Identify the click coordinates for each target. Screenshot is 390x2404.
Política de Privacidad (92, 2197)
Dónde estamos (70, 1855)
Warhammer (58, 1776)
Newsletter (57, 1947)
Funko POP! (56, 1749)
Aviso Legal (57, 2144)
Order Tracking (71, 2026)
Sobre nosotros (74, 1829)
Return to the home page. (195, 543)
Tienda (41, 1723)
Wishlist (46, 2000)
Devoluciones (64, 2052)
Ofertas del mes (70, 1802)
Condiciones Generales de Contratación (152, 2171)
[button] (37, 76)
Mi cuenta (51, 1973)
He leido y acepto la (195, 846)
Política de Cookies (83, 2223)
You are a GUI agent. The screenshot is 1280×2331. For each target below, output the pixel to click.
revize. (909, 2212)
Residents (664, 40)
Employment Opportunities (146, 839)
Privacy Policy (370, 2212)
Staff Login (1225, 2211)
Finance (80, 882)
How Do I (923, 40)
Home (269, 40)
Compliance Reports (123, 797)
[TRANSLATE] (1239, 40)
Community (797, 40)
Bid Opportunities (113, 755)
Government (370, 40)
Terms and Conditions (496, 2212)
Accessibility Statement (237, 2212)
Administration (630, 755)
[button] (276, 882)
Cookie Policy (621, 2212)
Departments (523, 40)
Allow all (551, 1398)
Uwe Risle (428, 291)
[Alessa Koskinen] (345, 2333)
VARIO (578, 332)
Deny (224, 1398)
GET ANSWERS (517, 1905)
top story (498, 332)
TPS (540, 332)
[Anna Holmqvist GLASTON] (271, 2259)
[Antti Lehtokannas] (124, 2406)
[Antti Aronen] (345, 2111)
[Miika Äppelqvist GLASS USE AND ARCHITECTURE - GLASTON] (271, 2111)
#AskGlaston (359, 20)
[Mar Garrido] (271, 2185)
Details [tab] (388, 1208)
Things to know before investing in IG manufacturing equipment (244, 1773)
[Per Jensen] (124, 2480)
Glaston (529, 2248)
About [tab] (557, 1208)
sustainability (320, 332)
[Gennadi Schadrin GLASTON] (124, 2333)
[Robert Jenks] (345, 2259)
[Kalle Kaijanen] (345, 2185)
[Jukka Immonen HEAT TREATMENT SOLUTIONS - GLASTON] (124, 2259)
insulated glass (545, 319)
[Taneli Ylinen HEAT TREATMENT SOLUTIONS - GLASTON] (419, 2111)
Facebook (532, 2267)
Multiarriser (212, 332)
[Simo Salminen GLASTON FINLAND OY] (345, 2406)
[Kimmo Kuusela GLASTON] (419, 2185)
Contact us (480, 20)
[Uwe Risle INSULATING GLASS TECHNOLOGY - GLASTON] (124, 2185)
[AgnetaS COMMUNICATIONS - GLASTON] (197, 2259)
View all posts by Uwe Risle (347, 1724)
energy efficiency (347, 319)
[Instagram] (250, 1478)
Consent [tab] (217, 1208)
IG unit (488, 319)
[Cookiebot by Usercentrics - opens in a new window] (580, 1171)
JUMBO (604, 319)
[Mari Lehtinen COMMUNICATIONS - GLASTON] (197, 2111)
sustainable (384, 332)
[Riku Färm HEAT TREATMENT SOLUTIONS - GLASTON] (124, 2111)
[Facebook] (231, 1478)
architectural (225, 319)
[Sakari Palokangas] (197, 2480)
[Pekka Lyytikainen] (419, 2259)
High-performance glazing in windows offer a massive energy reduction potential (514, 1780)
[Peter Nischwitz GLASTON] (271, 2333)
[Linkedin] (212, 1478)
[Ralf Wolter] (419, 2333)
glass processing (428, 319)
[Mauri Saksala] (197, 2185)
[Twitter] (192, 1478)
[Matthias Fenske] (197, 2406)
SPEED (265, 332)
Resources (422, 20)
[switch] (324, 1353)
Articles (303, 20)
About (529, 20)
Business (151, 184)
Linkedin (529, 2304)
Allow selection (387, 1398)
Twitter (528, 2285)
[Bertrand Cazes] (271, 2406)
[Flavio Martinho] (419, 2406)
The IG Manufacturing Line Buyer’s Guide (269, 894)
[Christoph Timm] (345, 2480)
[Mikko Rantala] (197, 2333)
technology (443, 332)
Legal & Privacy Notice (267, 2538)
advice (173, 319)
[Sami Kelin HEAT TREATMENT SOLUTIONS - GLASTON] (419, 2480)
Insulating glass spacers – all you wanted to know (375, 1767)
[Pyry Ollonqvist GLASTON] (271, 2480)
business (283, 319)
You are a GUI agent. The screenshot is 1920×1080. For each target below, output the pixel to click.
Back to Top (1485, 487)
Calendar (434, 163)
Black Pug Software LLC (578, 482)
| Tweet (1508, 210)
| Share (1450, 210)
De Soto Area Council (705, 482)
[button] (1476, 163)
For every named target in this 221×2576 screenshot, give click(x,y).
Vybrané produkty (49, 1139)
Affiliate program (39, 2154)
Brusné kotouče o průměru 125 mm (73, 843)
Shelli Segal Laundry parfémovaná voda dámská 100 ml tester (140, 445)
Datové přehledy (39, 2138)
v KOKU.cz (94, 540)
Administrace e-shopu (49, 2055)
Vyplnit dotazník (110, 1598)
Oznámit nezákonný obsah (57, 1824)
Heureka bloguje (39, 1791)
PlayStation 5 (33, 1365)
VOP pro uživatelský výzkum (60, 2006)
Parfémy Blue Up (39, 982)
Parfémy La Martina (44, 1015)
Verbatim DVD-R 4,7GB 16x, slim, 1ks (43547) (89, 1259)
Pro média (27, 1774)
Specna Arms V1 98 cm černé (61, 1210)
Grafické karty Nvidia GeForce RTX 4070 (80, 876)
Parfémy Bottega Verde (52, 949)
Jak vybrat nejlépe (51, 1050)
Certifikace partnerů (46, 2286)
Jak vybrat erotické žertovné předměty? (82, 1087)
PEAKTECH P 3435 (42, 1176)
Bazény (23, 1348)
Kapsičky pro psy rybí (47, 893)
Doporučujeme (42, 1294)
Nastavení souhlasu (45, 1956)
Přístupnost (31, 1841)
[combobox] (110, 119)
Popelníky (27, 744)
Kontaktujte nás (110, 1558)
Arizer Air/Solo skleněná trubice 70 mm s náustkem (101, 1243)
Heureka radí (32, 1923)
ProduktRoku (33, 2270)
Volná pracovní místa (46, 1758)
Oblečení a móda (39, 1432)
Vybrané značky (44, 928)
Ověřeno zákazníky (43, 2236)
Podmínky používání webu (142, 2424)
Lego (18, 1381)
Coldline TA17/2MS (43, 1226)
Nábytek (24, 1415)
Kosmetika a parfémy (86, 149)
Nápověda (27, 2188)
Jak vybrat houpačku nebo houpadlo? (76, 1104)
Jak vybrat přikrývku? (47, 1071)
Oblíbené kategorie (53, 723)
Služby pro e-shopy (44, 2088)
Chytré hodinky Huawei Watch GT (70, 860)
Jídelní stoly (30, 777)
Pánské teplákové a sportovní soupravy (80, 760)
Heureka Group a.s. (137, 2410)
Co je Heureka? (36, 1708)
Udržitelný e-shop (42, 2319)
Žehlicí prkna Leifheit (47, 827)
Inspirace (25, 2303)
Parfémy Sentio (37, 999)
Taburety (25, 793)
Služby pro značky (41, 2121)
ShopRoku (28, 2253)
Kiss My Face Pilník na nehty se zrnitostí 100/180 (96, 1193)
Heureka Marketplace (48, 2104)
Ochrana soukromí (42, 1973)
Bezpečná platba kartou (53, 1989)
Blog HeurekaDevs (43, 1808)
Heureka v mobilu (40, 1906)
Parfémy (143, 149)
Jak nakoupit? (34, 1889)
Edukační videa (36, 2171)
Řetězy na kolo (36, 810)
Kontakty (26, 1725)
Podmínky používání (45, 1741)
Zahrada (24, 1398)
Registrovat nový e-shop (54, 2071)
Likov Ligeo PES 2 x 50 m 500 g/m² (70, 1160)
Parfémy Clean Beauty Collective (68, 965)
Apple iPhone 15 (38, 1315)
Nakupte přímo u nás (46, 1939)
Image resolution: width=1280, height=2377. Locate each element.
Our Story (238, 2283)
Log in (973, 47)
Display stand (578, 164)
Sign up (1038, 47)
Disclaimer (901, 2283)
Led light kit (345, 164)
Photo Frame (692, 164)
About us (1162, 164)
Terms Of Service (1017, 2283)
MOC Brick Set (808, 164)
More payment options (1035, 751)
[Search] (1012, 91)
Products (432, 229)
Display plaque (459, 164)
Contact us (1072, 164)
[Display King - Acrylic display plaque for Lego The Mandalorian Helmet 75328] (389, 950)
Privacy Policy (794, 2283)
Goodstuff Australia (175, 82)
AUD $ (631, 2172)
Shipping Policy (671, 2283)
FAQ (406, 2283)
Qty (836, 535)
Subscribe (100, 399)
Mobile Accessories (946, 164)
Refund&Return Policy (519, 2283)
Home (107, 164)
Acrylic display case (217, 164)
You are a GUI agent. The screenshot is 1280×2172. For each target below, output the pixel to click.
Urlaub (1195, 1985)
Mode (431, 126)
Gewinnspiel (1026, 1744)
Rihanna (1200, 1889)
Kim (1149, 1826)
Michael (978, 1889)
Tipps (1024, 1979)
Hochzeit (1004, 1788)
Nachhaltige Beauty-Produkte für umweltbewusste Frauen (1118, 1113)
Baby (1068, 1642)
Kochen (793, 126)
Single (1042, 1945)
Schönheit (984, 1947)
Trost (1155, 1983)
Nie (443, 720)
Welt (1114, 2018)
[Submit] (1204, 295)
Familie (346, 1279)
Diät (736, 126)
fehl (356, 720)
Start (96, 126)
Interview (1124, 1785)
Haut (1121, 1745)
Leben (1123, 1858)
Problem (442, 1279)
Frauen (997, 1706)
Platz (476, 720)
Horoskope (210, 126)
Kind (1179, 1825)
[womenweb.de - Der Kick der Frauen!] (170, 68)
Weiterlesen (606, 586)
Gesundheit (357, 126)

[WHAT YOU NEED TO DO] Above are the records; print exactly the lines from the line with "[Gennadi Schadrin GLASTON] (124, 2333)" to the line with "sustainable (384, 332)", including both, and nothing else.

[RESPONSE]
[Gennadi Schadrin GLASTON] (124, 2333)
[Robert Jenks] (345, 2259)
[Kalle Kaijanen] (345, 2185)
[Jukka Immonen HEAT TREATMENT SOLUTIONS - GLASTON] (124, 2259)
insulated glass (545, 319)
[Taneli Ylinen HEAT TREATMENT SOLUTIONS - GLASTON] (419, 2111)
Facebook (532, 2267)
Multiarriser (212, 332)
[Simo Salminen GLASTON FINLAND OY] (345, 2406)
[Kimmo Kuusela GLASTON] (419, 2185)
Contact us (480, 20)
[Uwe Risle INSULATING GLASS TECHNOLOGY - GLASTON] (124, 2185)
[AgnetaS COMMUNICATIONS - GLASTON] (197, 2259)
View all posts by Uwe Risle (347, 1724)
energy efficiency (347, 319)
[Instagram] (250, 1478)
Consent [tab] (217, 1208)
IG unit (488, 319)
[Cookiebot by Usercentrics - opens in a new window] (580, 1171)
JUMBO (604, 319)
[Mari Lehtinen COMMUNICATIONS - GLASTON] (197, 2111)
sustainable (384, 332)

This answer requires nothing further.